_GOAL OF THE EXERCISE_. Since the copy must hold text only, transcribe the data below exactly and omit the images.

Extracted data entries:
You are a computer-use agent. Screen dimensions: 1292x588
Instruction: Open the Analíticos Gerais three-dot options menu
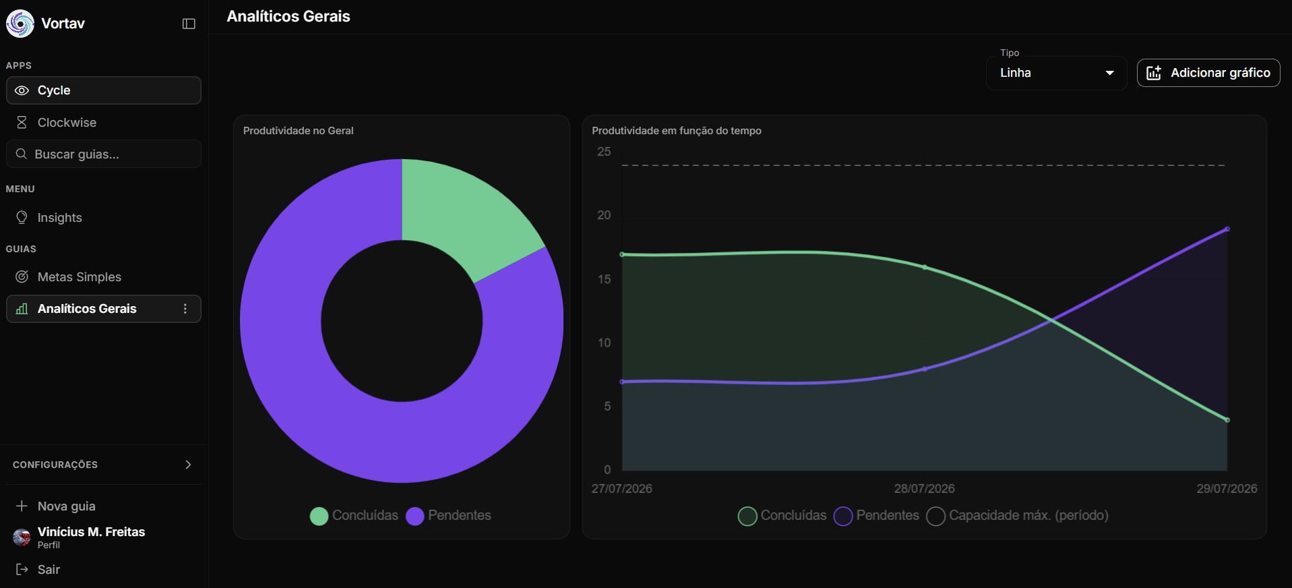click(185, 309)
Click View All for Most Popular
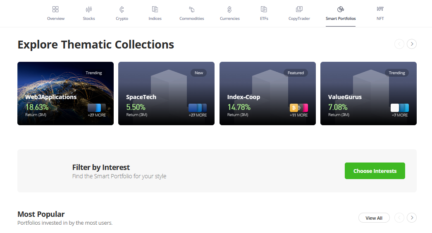This screenshot has height=233, width=432. pyautogui.click(x=374, y=218)
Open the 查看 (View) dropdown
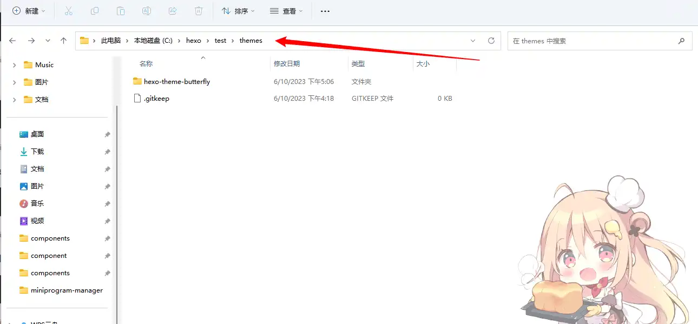The image size is (698, 324). [288, 10]
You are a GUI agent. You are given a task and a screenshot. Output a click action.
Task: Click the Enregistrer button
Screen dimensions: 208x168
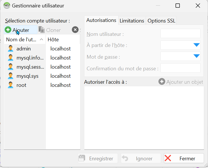click(97, 159)
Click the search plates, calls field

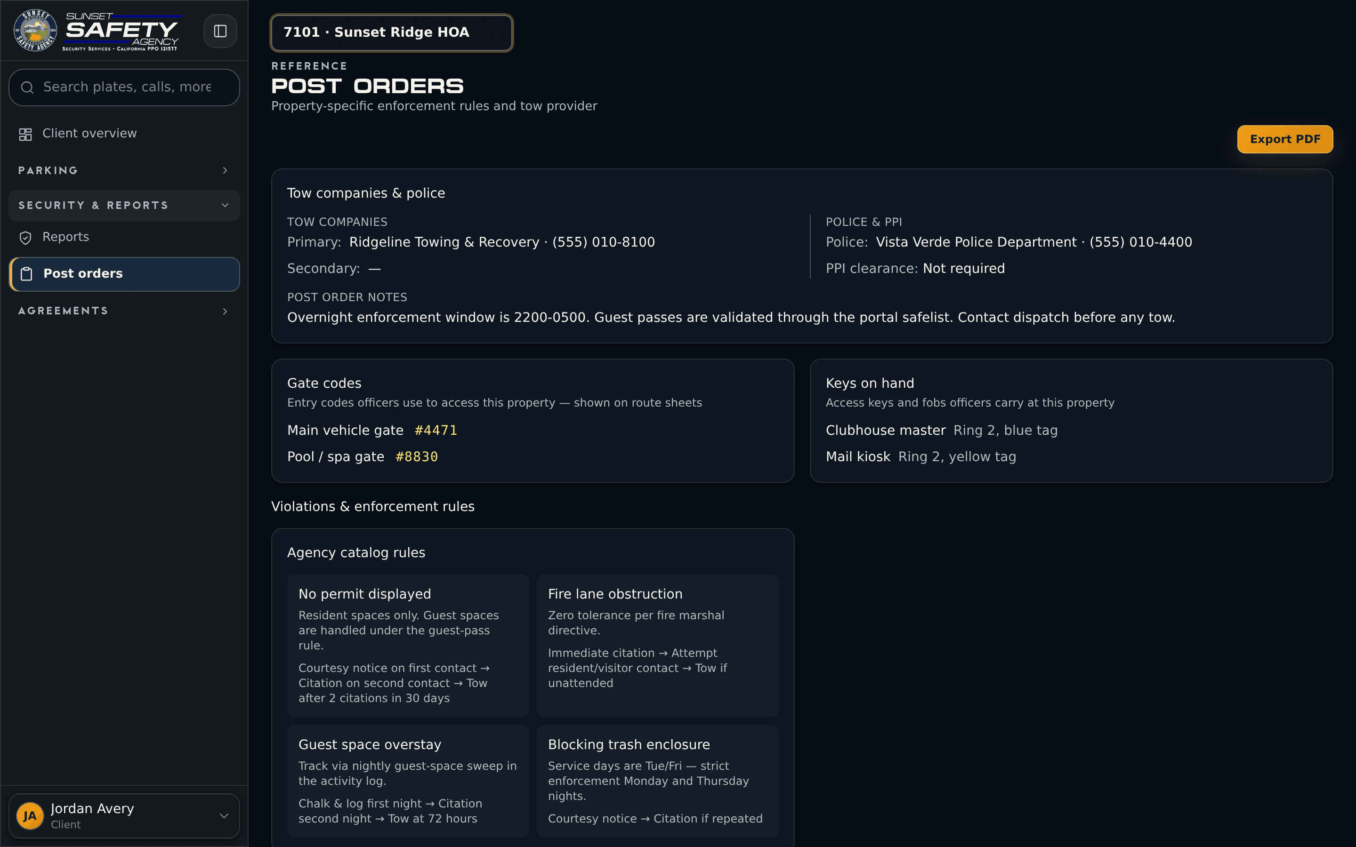coord(124,87)
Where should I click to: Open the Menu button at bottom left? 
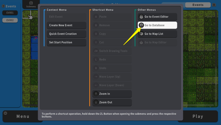point(23,116)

_TASK RESPONSE_.
You are a computer-use agent. Screen dimensions: 1292x588
Instruction: Open the Analíticos Gerais three-dot options menu
click(185, 309)
Click View All for Most Popular
This screenshot has height=233, width=432. pyautogui.click(x=374, y=218)
Open the 查看 (View) dropdown
The image size is (698, 324). [288, 10]
You are a GUI agent. You are given a task and a screenshot. Output a click action.
Task: Click the Enregistrer button
Screen dimensions: 208x168
click(97, 159)
Click the search plates, calls field

coord(124,87)
Where should I click to: Open the Menu button at bottom left? 
point(23,116)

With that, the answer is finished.